1

I have been trying to implement a multiple producer and multiple consumer model using multiprocessing in python. Producers Scrape data from the web and Consumers process the data. At first I just implemented two function producers and consumer with particular functionality and used Queue to communicate between them but couldn't figure out how to handle the completion event. Then I implemented the model using semaphore -

def producer(RESP_q, URL_q, SEM):
    with SEM:
        while True:
            url = URL_q.get()

            if url == "END": 
                break

            RESP = produce_txns(url)
            RESP_q.put(RESP)

def consumer(RESP_q, SEM, NP):
    while SEM.get_value() < NP or not RESP_q.empty():
        resp = RESP_q.get()

        for txn in resp:
            _txn = E_Transaction(txn)
            print(_txn)
 
        RESP_q.task_done()


class Manager:
    def __init__(self):
        self.URL_q = Queue()
        self.RESP_q = JoinableQueue()
        self.max_processes = cpu_count()
        self.SEM = Semaphore(self.max_processes // 2)

    def start(self):
        self.worker = []

        for i in range(0, self.max_processes, 2):
            self.worker.append(Process(target=producer, args=(self.RESP_q, self.URL_q, self.SEM)))
            self.worker.append(Process(target=consumer, args=(self.RESP_q, self.SEM, self.max_processes // 2)))
        
        url_server(self.URL_q, self.max_processes // 2)
        #Consider URL_q holds -> [*data, *["END"]*(self.max_processes // 2)]

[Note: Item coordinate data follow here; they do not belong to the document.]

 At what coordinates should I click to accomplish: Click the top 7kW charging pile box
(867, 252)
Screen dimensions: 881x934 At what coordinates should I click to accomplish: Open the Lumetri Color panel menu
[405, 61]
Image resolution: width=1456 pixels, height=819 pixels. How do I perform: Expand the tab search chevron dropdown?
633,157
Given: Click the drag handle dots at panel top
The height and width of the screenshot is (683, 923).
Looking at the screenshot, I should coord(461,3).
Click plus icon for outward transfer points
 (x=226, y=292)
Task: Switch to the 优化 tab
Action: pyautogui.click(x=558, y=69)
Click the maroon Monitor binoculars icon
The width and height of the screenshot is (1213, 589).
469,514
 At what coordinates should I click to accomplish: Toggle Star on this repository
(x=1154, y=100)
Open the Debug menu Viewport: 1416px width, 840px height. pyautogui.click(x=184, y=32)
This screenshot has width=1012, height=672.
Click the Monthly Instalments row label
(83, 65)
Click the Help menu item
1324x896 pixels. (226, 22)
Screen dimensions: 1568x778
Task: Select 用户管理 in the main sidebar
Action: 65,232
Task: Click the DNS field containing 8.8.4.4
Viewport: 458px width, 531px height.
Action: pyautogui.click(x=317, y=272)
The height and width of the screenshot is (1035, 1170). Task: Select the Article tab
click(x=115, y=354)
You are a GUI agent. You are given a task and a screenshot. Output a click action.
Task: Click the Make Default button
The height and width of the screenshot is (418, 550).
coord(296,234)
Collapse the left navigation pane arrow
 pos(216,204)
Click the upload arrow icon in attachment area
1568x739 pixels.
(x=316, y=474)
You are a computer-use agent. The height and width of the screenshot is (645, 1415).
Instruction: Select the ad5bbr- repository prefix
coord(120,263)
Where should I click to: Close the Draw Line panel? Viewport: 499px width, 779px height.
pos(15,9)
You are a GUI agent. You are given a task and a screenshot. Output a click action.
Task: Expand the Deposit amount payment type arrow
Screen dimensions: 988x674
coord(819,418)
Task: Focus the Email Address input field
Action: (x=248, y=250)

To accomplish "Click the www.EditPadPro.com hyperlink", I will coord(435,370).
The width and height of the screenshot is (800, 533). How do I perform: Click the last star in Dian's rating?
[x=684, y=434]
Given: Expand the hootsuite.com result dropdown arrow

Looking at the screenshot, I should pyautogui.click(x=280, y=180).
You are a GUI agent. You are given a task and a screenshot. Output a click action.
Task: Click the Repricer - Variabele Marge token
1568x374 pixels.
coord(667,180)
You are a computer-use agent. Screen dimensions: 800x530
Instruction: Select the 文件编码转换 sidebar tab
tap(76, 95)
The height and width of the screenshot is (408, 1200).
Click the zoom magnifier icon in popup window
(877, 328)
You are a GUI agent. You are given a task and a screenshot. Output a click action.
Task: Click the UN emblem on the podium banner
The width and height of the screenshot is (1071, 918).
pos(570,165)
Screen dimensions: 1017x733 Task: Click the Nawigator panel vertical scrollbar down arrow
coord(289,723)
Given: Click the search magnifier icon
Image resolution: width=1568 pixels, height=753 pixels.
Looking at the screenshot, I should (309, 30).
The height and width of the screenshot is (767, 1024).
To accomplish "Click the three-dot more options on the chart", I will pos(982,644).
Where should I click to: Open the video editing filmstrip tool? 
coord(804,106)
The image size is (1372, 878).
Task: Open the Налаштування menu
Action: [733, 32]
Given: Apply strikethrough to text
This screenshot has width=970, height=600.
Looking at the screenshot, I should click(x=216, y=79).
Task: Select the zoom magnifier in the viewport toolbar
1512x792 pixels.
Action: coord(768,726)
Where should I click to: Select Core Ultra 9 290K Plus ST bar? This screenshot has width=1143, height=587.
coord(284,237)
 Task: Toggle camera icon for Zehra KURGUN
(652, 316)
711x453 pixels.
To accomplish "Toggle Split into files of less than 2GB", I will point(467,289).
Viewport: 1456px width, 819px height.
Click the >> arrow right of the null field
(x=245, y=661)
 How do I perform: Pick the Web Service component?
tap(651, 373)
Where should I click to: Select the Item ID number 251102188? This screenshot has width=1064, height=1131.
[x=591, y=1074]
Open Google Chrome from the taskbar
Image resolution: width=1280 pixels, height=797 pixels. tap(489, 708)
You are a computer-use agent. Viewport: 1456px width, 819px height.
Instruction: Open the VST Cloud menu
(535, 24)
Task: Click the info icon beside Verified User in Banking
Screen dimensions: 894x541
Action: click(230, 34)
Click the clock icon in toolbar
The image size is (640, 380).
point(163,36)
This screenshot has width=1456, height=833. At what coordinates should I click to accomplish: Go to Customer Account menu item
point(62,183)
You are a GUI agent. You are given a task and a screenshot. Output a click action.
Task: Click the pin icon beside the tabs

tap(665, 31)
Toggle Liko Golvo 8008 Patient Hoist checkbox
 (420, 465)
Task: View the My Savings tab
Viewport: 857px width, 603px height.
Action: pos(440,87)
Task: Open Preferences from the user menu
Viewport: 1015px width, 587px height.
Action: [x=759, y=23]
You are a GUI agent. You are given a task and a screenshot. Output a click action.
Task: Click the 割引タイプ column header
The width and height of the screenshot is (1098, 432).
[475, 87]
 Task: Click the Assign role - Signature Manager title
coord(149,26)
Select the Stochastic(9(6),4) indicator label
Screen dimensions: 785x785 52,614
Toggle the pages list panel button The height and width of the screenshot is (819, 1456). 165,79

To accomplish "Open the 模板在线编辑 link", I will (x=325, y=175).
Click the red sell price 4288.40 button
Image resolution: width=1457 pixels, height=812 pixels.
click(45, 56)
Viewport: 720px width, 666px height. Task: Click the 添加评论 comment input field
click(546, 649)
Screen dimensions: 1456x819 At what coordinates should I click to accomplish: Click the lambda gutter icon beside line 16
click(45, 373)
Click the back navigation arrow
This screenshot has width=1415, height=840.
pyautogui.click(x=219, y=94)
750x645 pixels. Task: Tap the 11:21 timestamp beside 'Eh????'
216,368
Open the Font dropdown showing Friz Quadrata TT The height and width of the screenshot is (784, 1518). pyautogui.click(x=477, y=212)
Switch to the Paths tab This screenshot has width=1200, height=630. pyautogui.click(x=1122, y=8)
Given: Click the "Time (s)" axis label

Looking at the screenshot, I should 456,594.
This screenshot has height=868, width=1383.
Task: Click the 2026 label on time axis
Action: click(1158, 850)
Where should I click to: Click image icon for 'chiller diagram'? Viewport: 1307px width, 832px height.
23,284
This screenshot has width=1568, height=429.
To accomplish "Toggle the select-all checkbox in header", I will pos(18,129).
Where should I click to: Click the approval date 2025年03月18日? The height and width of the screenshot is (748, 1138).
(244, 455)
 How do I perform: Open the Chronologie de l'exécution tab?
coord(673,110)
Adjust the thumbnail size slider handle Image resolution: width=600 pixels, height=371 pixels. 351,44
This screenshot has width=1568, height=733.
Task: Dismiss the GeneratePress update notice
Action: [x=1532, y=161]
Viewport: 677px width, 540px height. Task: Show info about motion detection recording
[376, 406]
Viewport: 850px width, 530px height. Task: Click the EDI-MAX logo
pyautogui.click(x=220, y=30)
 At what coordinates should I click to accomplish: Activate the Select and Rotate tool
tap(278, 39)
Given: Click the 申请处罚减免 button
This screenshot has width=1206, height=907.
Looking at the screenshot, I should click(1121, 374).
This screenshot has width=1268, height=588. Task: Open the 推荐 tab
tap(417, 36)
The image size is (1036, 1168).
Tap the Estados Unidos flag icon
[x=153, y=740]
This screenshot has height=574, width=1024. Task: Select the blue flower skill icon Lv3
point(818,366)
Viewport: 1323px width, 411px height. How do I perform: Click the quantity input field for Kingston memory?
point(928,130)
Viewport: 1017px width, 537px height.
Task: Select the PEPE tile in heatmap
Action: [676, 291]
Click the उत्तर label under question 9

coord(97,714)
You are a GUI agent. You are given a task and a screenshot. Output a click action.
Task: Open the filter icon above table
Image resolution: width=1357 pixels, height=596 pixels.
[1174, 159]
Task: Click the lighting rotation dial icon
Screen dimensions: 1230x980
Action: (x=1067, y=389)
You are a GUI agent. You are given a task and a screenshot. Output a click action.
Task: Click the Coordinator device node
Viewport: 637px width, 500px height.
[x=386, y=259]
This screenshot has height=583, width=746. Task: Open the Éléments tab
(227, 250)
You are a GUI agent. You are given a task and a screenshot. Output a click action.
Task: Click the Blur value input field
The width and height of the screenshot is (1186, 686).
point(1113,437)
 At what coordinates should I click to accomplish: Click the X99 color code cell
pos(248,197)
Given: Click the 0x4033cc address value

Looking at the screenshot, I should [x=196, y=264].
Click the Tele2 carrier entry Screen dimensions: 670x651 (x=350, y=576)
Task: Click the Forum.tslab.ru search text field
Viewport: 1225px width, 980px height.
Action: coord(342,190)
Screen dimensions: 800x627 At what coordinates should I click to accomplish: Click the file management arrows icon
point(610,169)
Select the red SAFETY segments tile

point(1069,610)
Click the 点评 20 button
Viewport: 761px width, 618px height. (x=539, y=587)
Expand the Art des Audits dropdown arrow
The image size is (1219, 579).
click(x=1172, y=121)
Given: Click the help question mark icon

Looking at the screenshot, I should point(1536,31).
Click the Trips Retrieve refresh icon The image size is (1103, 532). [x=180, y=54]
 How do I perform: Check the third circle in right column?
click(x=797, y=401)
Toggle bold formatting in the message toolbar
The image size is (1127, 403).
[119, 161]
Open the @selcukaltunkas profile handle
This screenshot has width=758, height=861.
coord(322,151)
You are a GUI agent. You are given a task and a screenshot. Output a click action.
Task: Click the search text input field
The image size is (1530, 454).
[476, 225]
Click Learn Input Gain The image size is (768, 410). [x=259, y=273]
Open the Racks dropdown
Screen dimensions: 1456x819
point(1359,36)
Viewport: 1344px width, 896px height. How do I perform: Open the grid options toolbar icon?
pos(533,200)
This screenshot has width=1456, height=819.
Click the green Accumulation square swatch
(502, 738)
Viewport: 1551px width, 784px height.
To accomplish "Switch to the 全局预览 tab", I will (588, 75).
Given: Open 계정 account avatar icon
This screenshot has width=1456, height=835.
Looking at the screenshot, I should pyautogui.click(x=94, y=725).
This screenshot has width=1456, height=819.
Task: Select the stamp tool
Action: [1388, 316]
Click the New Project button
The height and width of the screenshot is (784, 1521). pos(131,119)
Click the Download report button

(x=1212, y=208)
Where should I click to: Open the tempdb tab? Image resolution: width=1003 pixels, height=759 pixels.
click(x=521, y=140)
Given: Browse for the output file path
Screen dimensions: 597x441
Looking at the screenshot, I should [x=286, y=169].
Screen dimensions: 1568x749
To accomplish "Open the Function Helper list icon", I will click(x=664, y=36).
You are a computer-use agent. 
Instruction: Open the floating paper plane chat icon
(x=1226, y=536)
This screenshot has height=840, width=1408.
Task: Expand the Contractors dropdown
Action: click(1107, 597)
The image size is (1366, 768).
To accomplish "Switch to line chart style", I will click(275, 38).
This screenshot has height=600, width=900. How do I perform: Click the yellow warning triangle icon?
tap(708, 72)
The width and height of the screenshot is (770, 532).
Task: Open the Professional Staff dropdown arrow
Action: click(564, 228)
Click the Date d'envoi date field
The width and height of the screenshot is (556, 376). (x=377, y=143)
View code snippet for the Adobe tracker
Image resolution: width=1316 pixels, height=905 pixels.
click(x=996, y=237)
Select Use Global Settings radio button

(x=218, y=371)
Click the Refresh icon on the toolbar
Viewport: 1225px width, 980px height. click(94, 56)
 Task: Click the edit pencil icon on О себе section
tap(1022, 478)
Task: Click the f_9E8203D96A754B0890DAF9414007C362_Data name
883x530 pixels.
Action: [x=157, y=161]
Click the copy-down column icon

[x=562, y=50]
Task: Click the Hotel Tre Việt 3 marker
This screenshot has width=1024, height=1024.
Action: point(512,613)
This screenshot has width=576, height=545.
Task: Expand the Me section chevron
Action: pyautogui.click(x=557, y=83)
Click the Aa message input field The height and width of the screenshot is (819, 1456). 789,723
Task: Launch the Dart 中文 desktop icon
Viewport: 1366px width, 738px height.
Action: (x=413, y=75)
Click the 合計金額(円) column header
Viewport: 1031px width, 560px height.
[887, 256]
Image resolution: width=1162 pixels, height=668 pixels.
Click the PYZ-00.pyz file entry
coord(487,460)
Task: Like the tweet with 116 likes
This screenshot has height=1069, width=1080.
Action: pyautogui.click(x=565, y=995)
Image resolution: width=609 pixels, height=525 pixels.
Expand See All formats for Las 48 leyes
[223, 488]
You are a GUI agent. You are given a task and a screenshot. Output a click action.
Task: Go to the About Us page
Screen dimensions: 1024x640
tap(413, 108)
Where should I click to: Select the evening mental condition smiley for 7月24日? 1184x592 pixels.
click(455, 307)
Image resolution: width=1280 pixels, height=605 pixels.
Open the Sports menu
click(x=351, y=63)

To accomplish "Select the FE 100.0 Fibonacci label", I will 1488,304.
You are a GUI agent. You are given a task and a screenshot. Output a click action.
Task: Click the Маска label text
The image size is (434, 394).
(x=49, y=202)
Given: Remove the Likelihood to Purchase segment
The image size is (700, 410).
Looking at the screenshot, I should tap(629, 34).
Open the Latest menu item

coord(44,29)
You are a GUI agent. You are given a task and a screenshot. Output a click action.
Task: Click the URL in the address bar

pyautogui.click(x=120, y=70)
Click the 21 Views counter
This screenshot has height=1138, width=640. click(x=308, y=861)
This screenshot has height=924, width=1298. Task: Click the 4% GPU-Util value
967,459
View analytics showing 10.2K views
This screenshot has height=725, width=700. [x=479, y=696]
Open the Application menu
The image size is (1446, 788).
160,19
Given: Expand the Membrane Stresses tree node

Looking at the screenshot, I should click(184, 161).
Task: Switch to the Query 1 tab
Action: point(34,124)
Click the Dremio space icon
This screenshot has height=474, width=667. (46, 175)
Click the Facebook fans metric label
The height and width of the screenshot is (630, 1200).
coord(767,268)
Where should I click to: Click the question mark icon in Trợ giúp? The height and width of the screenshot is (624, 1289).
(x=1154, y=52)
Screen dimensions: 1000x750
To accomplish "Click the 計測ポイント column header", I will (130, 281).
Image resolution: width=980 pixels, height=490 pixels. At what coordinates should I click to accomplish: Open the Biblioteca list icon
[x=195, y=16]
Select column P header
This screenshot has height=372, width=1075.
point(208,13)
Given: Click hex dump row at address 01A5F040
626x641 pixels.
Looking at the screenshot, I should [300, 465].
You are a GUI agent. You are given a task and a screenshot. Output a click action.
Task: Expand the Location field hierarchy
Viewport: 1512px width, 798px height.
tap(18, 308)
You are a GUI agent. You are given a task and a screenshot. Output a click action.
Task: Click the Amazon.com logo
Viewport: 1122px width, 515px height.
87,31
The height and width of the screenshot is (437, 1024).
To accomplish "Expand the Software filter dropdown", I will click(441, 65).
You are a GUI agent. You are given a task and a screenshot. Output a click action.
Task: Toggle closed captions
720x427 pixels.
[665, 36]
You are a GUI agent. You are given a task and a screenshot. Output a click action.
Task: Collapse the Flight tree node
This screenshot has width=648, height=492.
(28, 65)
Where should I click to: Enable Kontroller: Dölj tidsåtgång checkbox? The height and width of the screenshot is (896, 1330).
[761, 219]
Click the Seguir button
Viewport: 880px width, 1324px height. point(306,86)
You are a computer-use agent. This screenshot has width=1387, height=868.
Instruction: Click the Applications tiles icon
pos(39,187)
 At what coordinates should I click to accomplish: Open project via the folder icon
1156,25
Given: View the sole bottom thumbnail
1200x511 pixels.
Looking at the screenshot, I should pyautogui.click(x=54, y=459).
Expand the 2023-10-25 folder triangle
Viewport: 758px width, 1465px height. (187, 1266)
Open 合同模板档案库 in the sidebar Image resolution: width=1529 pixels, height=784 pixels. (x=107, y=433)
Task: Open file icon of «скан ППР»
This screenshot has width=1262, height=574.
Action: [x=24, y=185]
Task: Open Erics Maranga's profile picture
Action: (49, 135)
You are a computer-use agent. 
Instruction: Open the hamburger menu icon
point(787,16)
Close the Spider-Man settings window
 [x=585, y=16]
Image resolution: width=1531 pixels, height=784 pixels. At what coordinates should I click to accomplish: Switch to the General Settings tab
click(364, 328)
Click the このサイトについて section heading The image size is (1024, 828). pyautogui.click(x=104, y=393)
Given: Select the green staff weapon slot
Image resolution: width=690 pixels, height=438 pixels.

        for worker in self.worker:
            worker.start()

        self.stop()

    def stop(self):
        for worker in self.worker:
            worker.join()

        self.RESP_q.join()
        self.RESP_q.close()
        self.URL_q.close()
        

Manager().start()

This implementation fails when (In Consumer) RESP_q is empty and SEM is close to max_process and when the interpreter satisfies the while condition, SEM will have the same value as max_process and no producers will be left and program gets blocked at get method. I am not able solve this problem.

Edit 1.

@Louis Lac's Implementation is also correct. I corrected my code to remove the deadlock using try-except block.

def consumer(RESP_q, SEM, NP):
    while SEM.get_value() < NP or not RESP_q.empty():
        try:
           resp = RESP_q.get(timeout=0.5)
        except Exception:
           continue
Rinkeby
  • 13
  • 3
  • Why using a semaphore? Replace the `while True` infinite loop with a `while condition` loop, where `condition` is initially `True` and changed to `False` when processing is done. – Louis Lac Nov 02 '21 at 13:58
  • There are multiple consumers and producers, there is a slight difference between it and single producer and consumers model because not all consumers can know when all the producers are finished. – Rinkeby Nov 02 '21 at 14:24
  • You can create a "registration" activity for the producers. When a producer registers a shared counter is incremented. When the producer completes its last action is to deregister, which decrements the shared counter. Consumers can then complete their work when the shared counter goes from not 0 to 0. – Jim Rogers Nov 02 '21 at 20:01

1 Answers1

1

Here is an example of multiple consumers multiple producers implementation. You can use the daemon flag when instantiating the processes so that they are automatically closed when the program quits. You can then use the JoinableQueue and join them (instead of joining the processes) so that the programs quits when there is no item left to process.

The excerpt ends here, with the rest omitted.